* **EXCERPT PROVIDED**:
····················

Note: you can try this tutorial in Binder.

Combination operations

Channels can act as versatile conduits for the flow of data, as in our examples of the fan-in and fan-out pattern. Here we discuss some convenient functions and constructs for dealing with more complicated patterns for the combination of data.

Merging values

In fan-in, we passed the channels to all coroutines interested in producing data. Often we find that these producers provide their own output channels instead. In this case, we can merge these channels into a single one:

In [2]:
import aiochan as ac
import asyncio

async def main():
    p1 = ac.from_range(10).map(lambda x: 'p1-' + str(x))
    p2 = ac.from_range(10).map(lambda x: 'p2-' + str(x))
    out = ac.merge(p1, p2)
    async for v in out:
        print(v)

ac.run(main())
p2-0
p1-0
p2-1
p1-1
p2-2
p1-2
p2-3
p1-3
p2-4
p1-4
p1-5
p2-5
p1-6
p2-6
p2-7
p1-7
p2-8
p1-8
p2-9
p1-9

As in manual fan-in, the order of the values are somewhat non-deterministic. If you want your channels to produce values in-sync, you want to use zip_chans:

In [3]:
async def main():
    p1 = ac.from_range(10).map(lambda x: 'p1-' + str(x))
    p2 = ac.from_range(10).map(lambda x: 'p2-' + str(x))
    out = ac.zip_chans(p1, p2)
    async for v in out:
        print(v)

ac.run(main())
['p1-0', 'p2-0']
['p1-1', 'p2-1']
['p1-2', 'p2-2']
['p1-3', 'p2-3']
['p1-4', 'p2-4']
['p1-5', 'p2-5']
['p1-6', 'p2-6']
['p1-7', 'p2-7']
['p1-8', 'p2-8']
['p1-9', 'p2-9']

A even more complicated use case is that your producer produces items at different rates, and you want to keep track of the latest values produced by each of them:

In [4]:
async def main():
    p1 = ac.from_range(10).map(lambda x: 'p1-' + str(x))
    p2 = ac.from_range(10).map(lambda x: 'p2-' + str(x))
    out = ac.combine_latest(p1, p2)
    async for v in out:
        print(v)

ac.run(main())
['p1-0', None]
['p1-0', 'p2-0']
['p1-1', 'p2-0']
['p1-1', 'p2-1']
['p1-1', 'p2-2']
['p1-2', 'p2-2']
['p1-2', 'p2-3']
['p1-3', 'p2-3']
['p1-4', 'p2-3']
['p1-4', 'p2-4']
['p1-5', 'p2-4']
['p1-5', 'p2-5']
['p1-6', 'p2-5']
['p1-6', 'p2-6']
['p1-7', 'p2-6']
['p1-7', 'p2-7']
['p1-7', 'p2-8']
['p1-8', 'p2-8']
['p1-9', 'p2-8']
['p1-9', 'p2-9']

Notice for channels that has yet to produce a value, None is put in its place.

As for the functional methods, all of these functions take optional out and close arguments, controlling the output channel and whether to close the output channel when there is nothing more to be done (i.e., when all source channels are closed).

····················

* **DATA EXCERPTS**:
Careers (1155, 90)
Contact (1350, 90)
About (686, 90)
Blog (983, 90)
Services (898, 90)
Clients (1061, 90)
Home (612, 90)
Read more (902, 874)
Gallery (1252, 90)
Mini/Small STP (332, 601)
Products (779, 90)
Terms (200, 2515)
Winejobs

····················

* **THINGS TO DO**:
a - Please reproduce the channel combination tutorial word for word, between "In fan-in, we" and "out = ac.merge(p1, p2)", inclusive.
b - According to the channel combination tutorial, what is put in place of a channel that has yet to produce a value when using combine_latest?
c - Pick up the channel combination tutorial after its final sentence and keep writing.

* **RESPONSE LIST**:
a -
In fan-in, we passed the channels to all coroutines interested in producing data. Often we find that these producers provide their own output channels instead. In this case, we can merge these channels into a single one:

In [2]:
import aiochan as ac
import asyncio

async def main():
    p1 = ac.from_range(10).map(lambda x: 'p1-' + str(x))
    p2 = ac.from_range(10).map(lambda x: 'p2-' + str(x))
    out = ac.merge(p1, p2)

b - None is put in its place.

c -
To recap:

  • use merge to combine values from several channels
  • use zip_chans to combine values from several channels in sync
  • use combine_latest to combine values and monitor the latest value from each channel

Distributing values

We have discussed generalizations of fan-in above. For simple fan-out, we have distribute:

In [5]:
async def worker(inp, tag):
    async for v in inp:
        print('%s received %s' % (tag, v))

async def main():
    inputs = [ac.Chan(name='inp%s' % i) for i in range(3)]
    ac.from_range(20).distribute(*inputs)
    for idx, c in enumerate(inputs):
        ac.go(worker(c, 'worker%s' % idx))
    await asyncio.sleep(0.1)

ac.run(main())
worker0 received 0
worker0 received 1
worker0 received 4
worker1 received 2
worker2 received 3
worker0 received 5
worker0 received 8
worker2 received 6
worker1 received 7
worker0 received 9
worker0 received 12
worker1 received 10
worker2 received 11
worker1 received 13
worker1 received 16
worker0 received 14
worker2 received 15
worker1 received 17
worker2 received 18
worker0 received 19

One of the benefit of using distribute instead of a plain fan-out is that, in the case one of the down-stream channels are closed, distribute will try to put the value into another downstream channel so that no values would be lost.

In fan-out and distribute, each down-stream consumer obtains non-overlapping subsets of the input. Sometimes we want each consumer to consume the whole input instead. In this case, we want a duplicator, or Dup in aiochan. An example:

In [6]:
async def worker(inp, tag):
    async for v in inp:
        print('%s received %s' % (tag, v))

async def main():
    dup = ac.from_range(5).dup()
    inputs = [dup.tap() for i in range(3)]

    for idx, c in enumerate(inputs):
        ac.go(worker(c, 'worker%s' % idx))
    await asyncio.sleep(0.1)
    dup.close()

ac.run(main())
worker0 received 0
worker1 received 0
worker1 received 1
worker2 received 0
worker0 received 1
worker2 received 1
worker2 received 2
worker0 received 2
worker1 received 2
worker0 received 3
worker0 received 4
worker1 received 3
worker2 received 3
worker1 received 4
worker2 received 4

We see that ch.dup creates a duplicator, or Dup, and dup.tap() creates a new tap on the duplicator that contains the values put into the source channel. As for the functional methods, dup.tap accepts the arguments out and close, which controls what to be used as the output channel and whether to close the output channel when the input is closed.

Note that duplicated elements are put to downstream channels in order. This means that if any one of the downstream channels block on put for some reason, the whole progress will be blocked. You should consider giving downstream inputs some buffer if your downstream processors are uneven in their processing speed.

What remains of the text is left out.